Auch wenn ich selbst gar kein großer Freund der aufgesetzten Fröhlichkeit von Karneval bin, können wir uns dennoch vom Fasching inspirieren lassen. Vielleicht ist Führung mehr eine gut choreografierte und gelebte Rolle, als die ungefilterte Offenbarung des eigenen Innenlebens. Vielleicht ist es gerade eine Maske, die uns in manchen Situationen freier macht und vielleicht kann uns ein bisschen Faschingsgeist helfen, den Druck der “absoluten Authentizität” zu entschärfen.

Führung als funktionale Maskerade

Unternehmen bestehen nicht aus Individuen mit festen Persönlichkeiten, sondern aus Kommunikation. Und was macht Kommunikation? Sie stabilisiert das System. Wichtiger Bestandteil dabei ist Entscheidungskommunikation und Führung bedeutet erfolgreiche Einflussnahme in kritischen Momenten. Was bedeutet das? Authentizität ist nicht einfach das “wahre Ich”, sondern – hart formuliert – eine Inszenierung, die Erwartungen erfüllt und erfolgreich Einfluss nimmt.

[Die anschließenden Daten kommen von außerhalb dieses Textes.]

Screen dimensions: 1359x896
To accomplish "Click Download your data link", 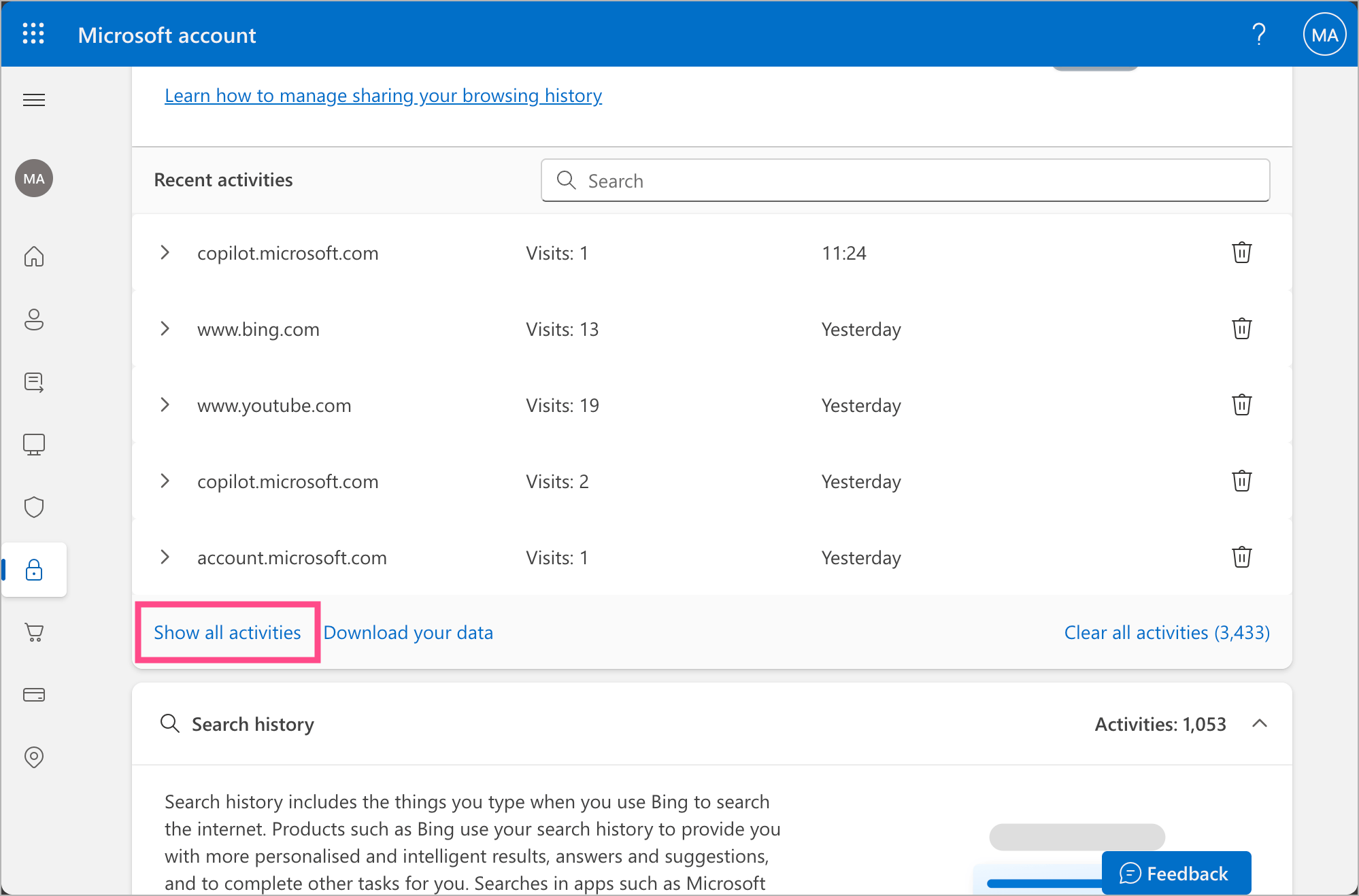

Es geht in Unternehmen auch nicht um das “wahre Ich”. Eine Führungskraft soll Vertrauensbildung ermöglichen, Orientierung bieten, Entscheidungen legitimieren. Das Unternehmen braucht diese Performance, um handlungsfähig zu bleiben – wie authentisch mit dem “wahren Ich” eine Führungskraft dann auch immer unterwegs ist.

Ein ganz einfaches Beispiel: Stell dir vor, dein Unternehmen steckt in einer tiefen Krise. Deine persönliche Wahrheit ist vielleicht: “Ich habe keinen Schimmer, wie wir hier rauskommen.” Und jetzt stell dir vor was passiert, wenn du das genau so kommunizierst: Dein Team wird nervös, die Unsicherheit wächst, das System destabilisiert sich. Also wählst du eine andere Maske: Die Rolle des entschlossenen Navigators, der das Schiff auch durch stürmische See steuert. Ist das unehrlich? Aus meiner Sicht nicht. Es ist funktionale Authentizität.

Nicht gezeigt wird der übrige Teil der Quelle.